社会のダストダス

エクソシスト 信じる者の社会のダストダスのレビュー・感想・評価

エクソシスト 信じる者(2023年製作の映画)
3.3
『エクソシスト』(1973)は観たことあるけど、知らなくても多分問題ないと思います。

今年は悪魔憑き系のホラー映画が『ヴァチカンのエクソシスト』と『死霊館のシスター 呪いの秘密』が公開され、それぞれが成功と呼べる成績を残したなか、評判があまり芳しくなかったこの『エクソシスト』の続編には不安を感じたものの、元祖の底力を見せて欲しいところだった。

可もなく不可もなく…というのが正直な感想だけど、酷評されるほどのものでもないかな。
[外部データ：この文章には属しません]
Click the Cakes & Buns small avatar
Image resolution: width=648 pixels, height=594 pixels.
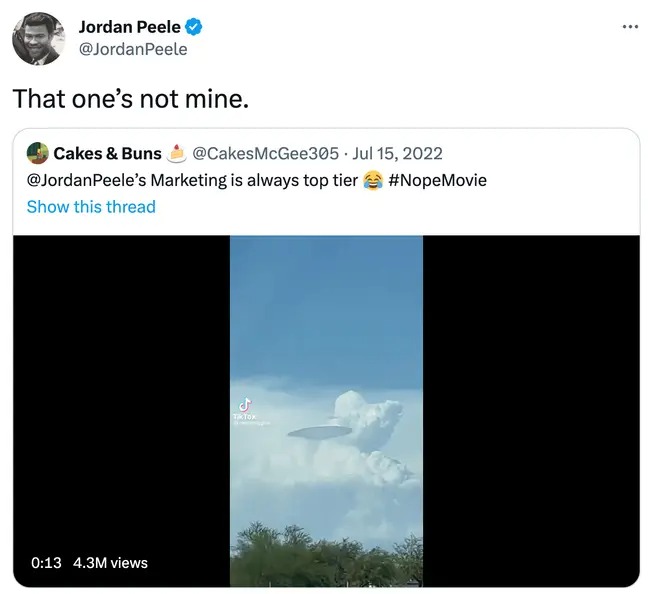click(37, 153)
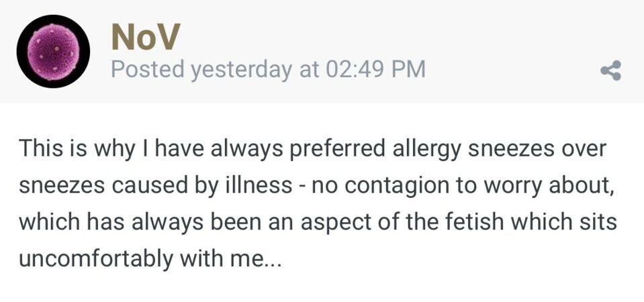Click the word 'allergy' in the post
644x302 pixels.
[x=427, y=149]
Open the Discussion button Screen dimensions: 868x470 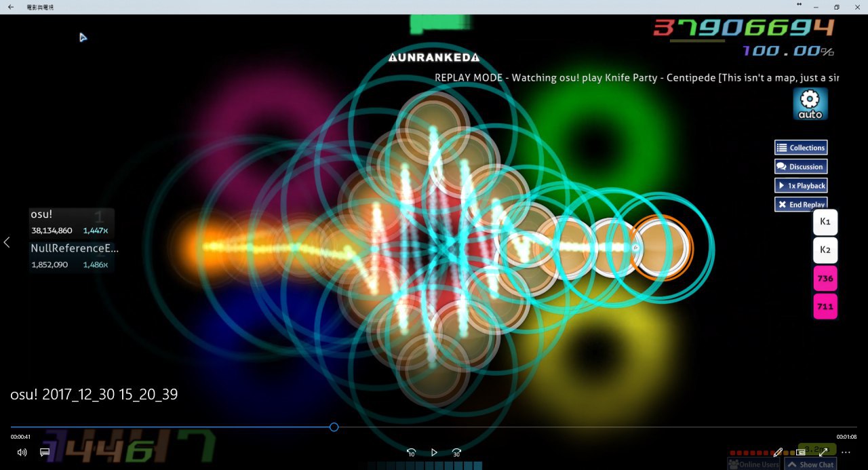point(801,167)
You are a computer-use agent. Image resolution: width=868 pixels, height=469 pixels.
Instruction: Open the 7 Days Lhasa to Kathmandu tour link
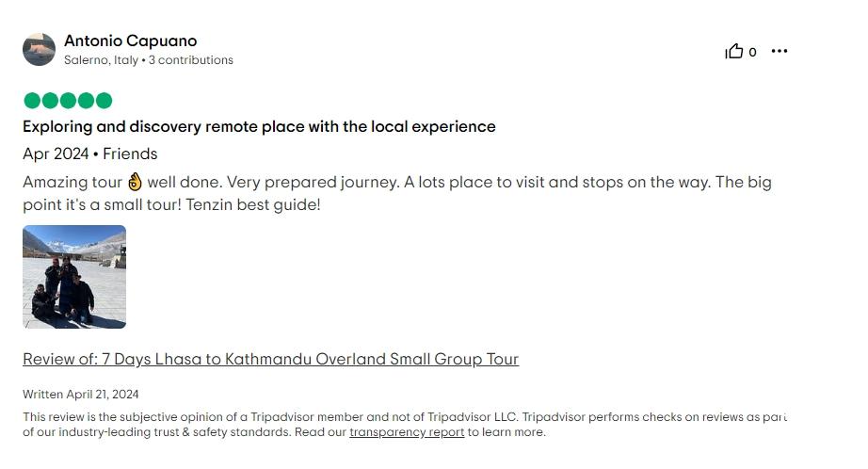pos(271,359)
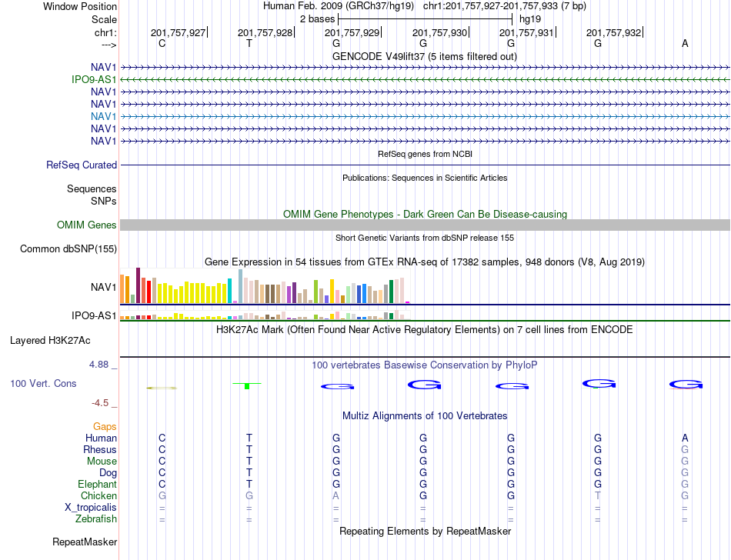Open the 100 Vert. Cons track label

point(43,383)
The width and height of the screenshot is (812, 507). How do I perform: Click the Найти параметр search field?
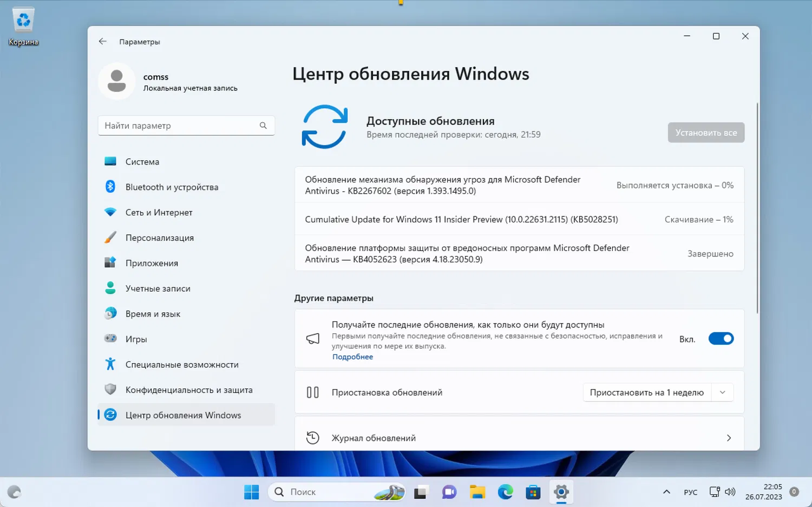pos(179,125)
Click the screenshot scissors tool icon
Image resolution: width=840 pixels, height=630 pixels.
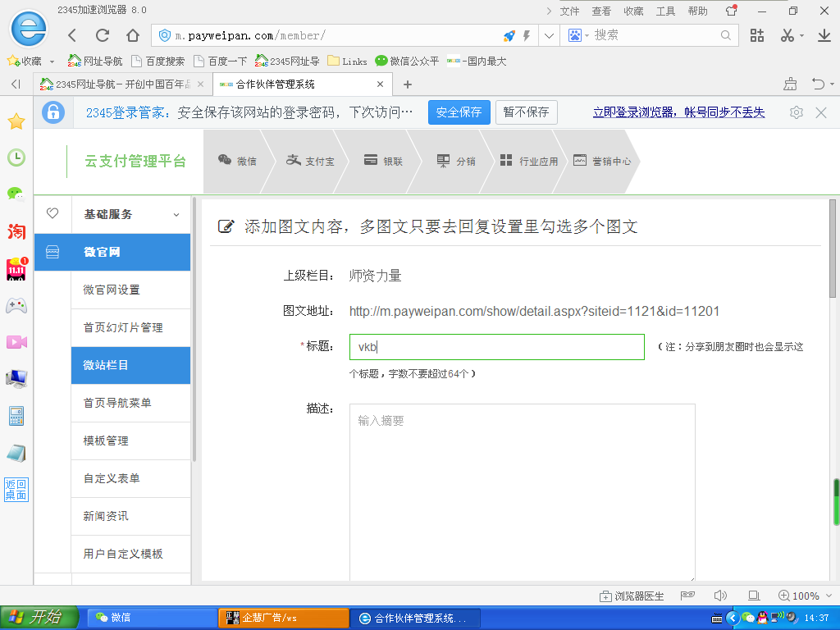pos(787,36)
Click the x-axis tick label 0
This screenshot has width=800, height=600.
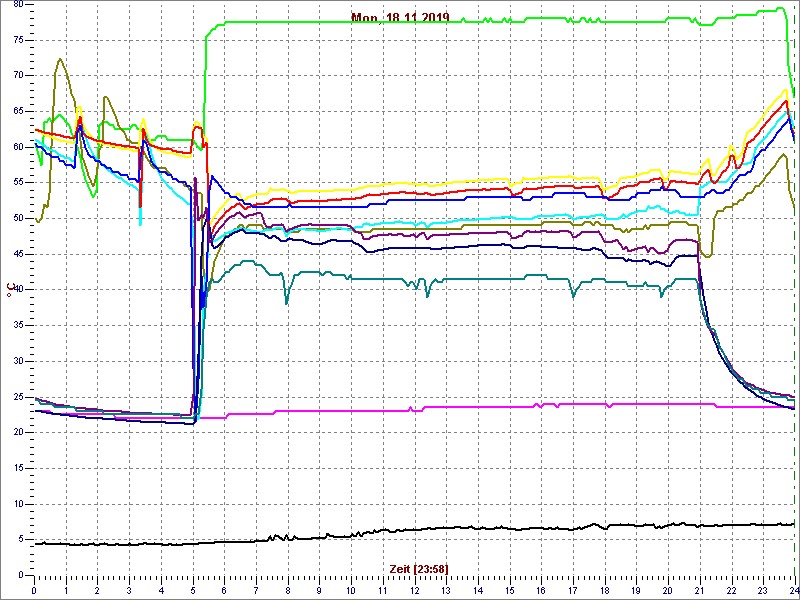point(35,591)
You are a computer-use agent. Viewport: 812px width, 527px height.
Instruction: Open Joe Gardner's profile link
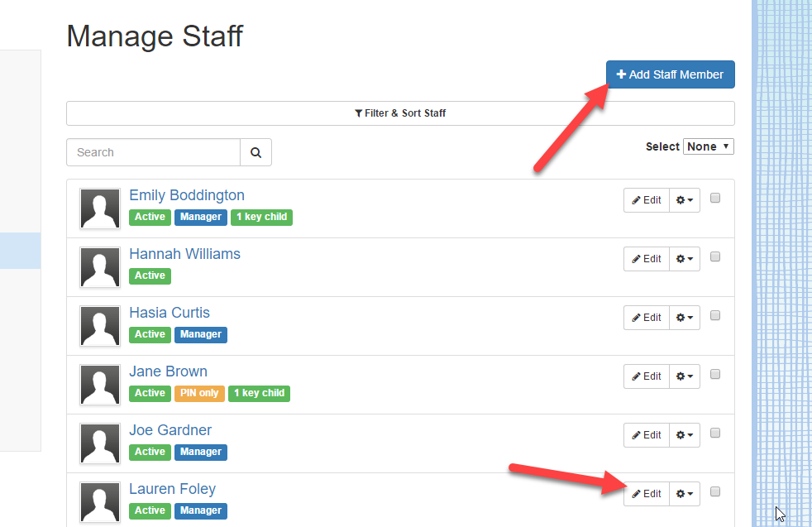(x=170, y=430)
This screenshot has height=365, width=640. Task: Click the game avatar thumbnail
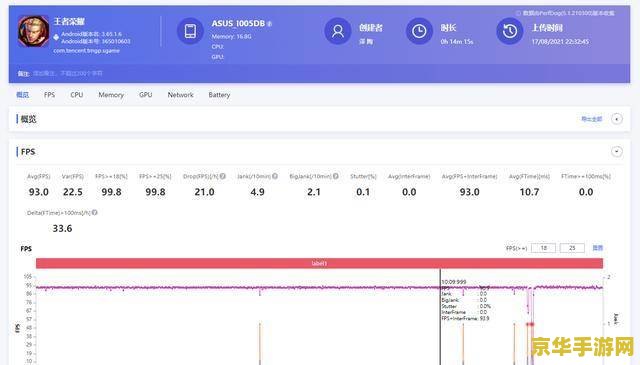pyautogui.click(x=33, y=31)
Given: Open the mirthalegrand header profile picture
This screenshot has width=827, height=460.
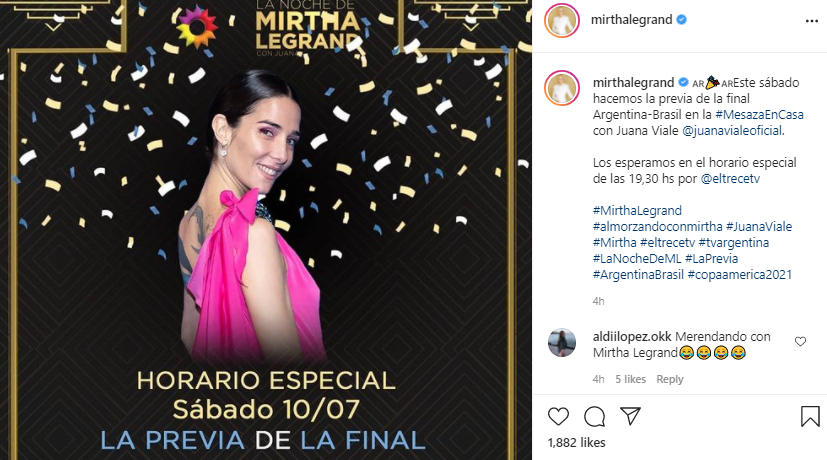Looking at the screenshot, I should click(x=562, y=21).
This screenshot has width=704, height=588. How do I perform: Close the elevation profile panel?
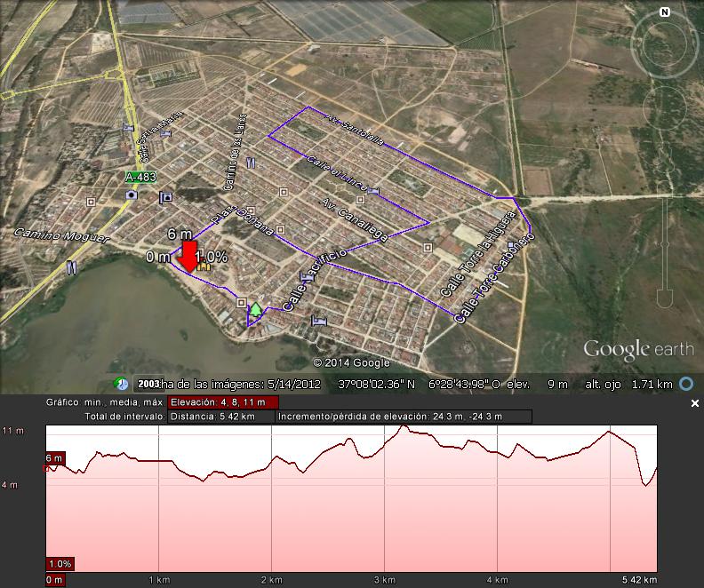(x=695, y=403)
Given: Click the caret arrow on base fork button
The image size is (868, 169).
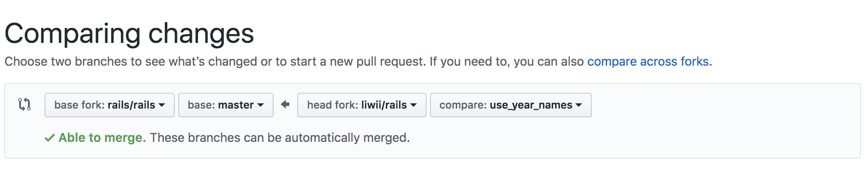Looking at the screenshot, I should click(x=162, y=105).
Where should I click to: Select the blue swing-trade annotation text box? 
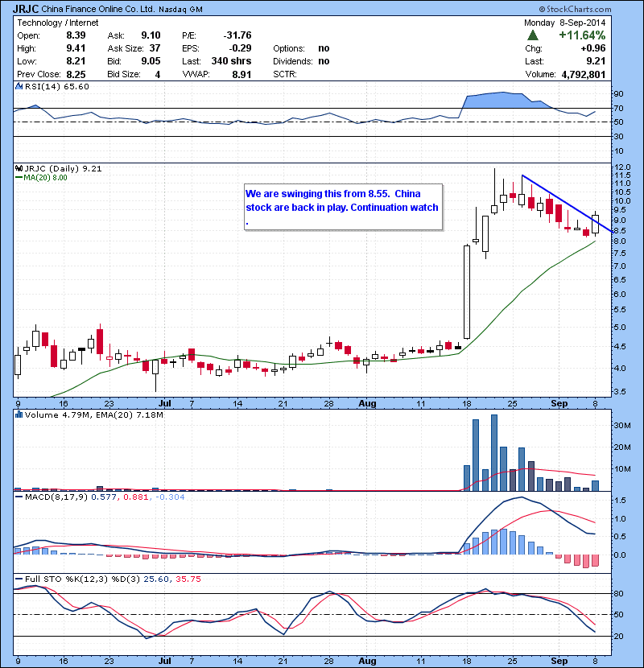tap(344, 207)
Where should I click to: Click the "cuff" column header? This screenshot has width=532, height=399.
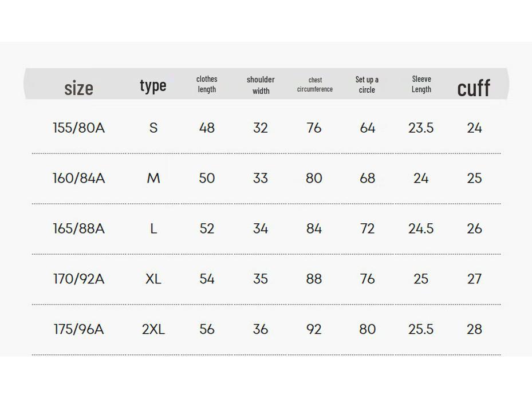tap(474, 88)
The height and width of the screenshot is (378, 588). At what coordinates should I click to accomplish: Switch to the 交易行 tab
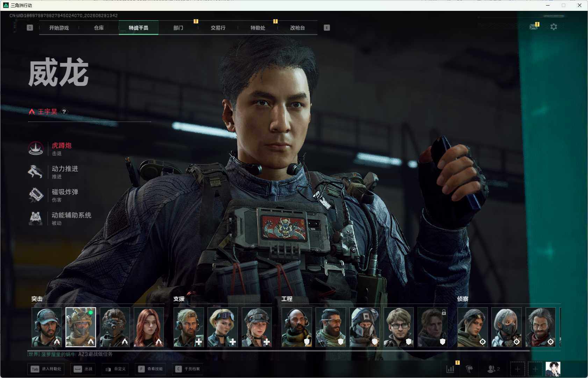218,28
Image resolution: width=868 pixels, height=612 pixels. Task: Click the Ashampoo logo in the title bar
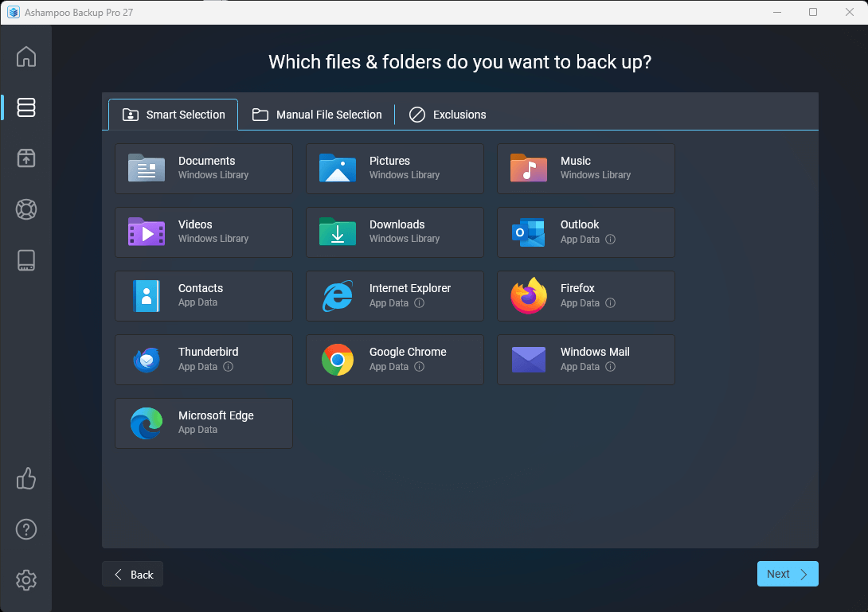coord(14,12)
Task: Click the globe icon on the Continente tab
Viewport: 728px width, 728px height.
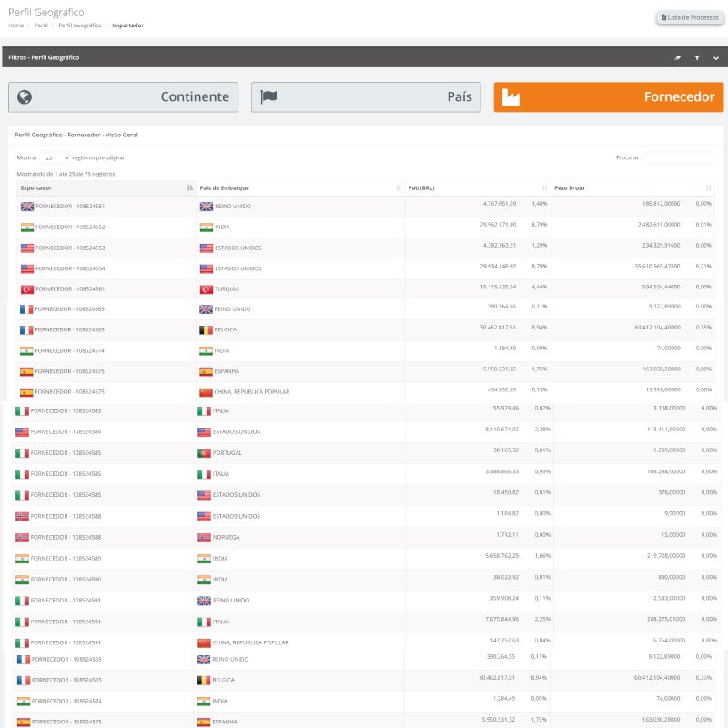Action: coord(25,96)
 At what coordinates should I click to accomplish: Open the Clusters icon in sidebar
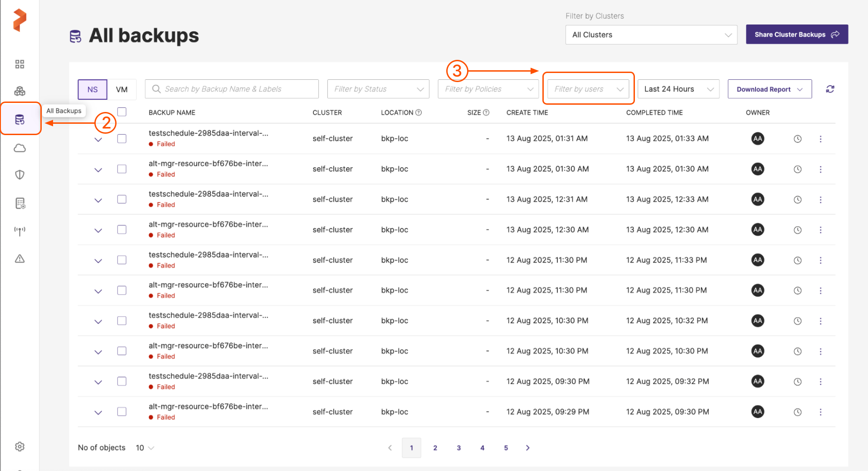tap(20, 91)
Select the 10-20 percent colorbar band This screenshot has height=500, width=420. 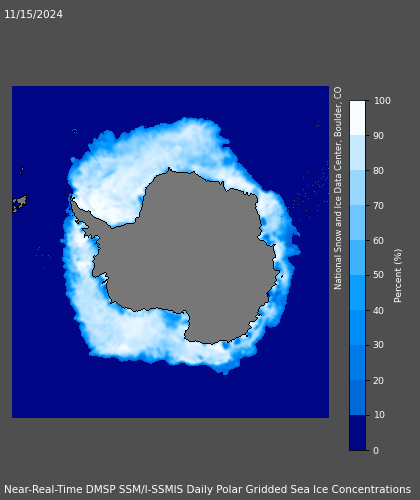357,398
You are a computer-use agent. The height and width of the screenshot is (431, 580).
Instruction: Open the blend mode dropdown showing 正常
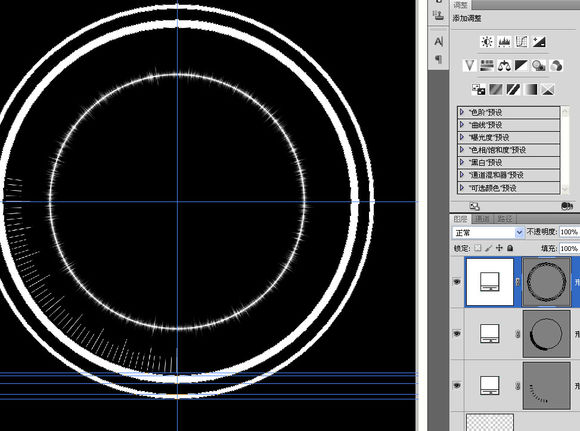[x=488, y=232]
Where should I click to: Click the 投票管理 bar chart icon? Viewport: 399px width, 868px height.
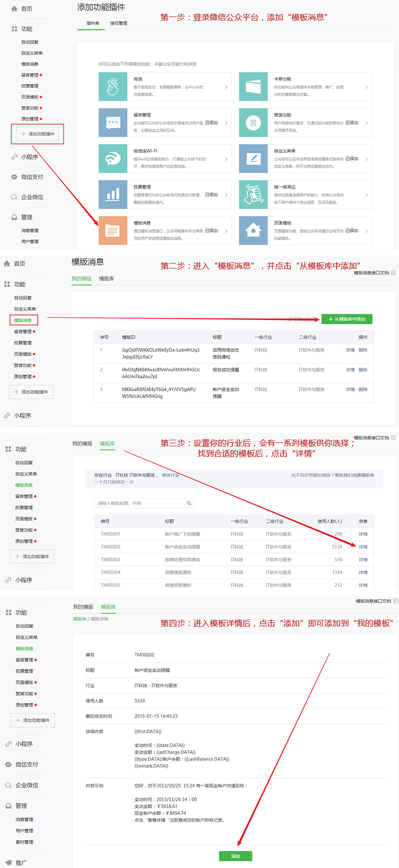point(113,195)
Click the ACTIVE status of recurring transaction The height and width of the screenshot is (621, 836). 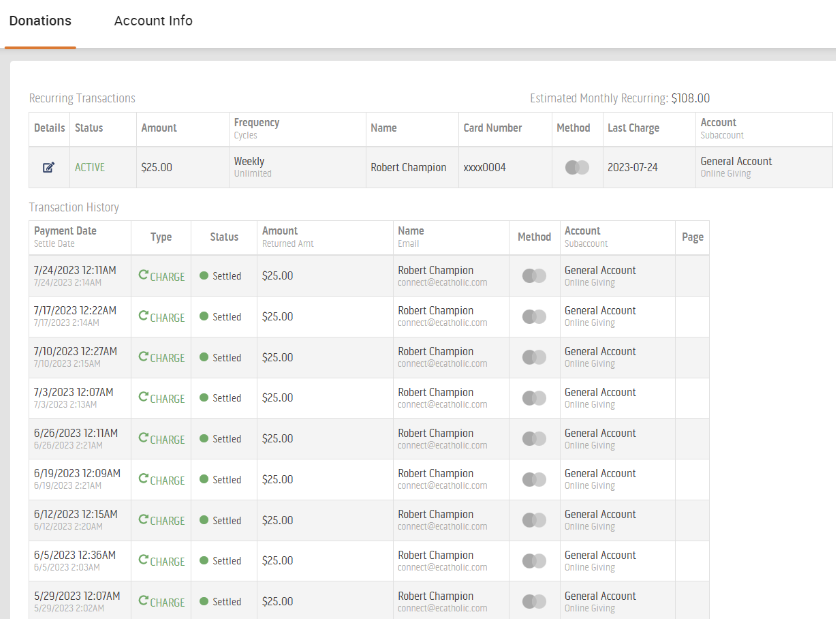pos(90,167)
悪魔に憑りつかれるまでが少々長いけど、体感時間では同じくらいの尺のヴァチクソやシスターよりも短く感じた。同じ悪魔に二人同時憑依されるというのは面白い、子役二人の迫真の乗っ取られ演技もオリジナル版に迫るものがある。

ただ、3部作を前提とした作品のようで、本作だけでは消化不良な部分が遺してあることも事実。73年版を必ずしも観る必要はないけど、少女二人が失踪してから悪魔に憑かれるまでの3日間にどこで何があったのかや、何故正式な悪魔祓いをしなかったのかなど独立した作品としては完結してない。

現代においても正式な悪魔祓いにはローマ教皇からの許可が必要だというのは面白い。『死霊館』シリーズとかだと許可を待っている間に状態が悪化して決行するみたいなのがお約束だけど、今の時代なら 神父「悪魔祓いしていいー?」 教皇「いいよー」でLineでそのやり取りは1分で終わりそうである。

エクソシストといったらコレの首が180度後ろに曲がるやつが、応用パターンで出てきたときは怖さよりも嬉しさが勝った。舞台設定を現代にした悪魔祓いの作品もあまりないので、二人の心電図がシンクロしている描写なども斬新で面白かった。子供二人を交互に使って悪魔が喋るのも不気味で良い。

最後あれだけ警察集まって来ちゃってるけど、“悪魔のせいなら無罪”で通せるのだろうか。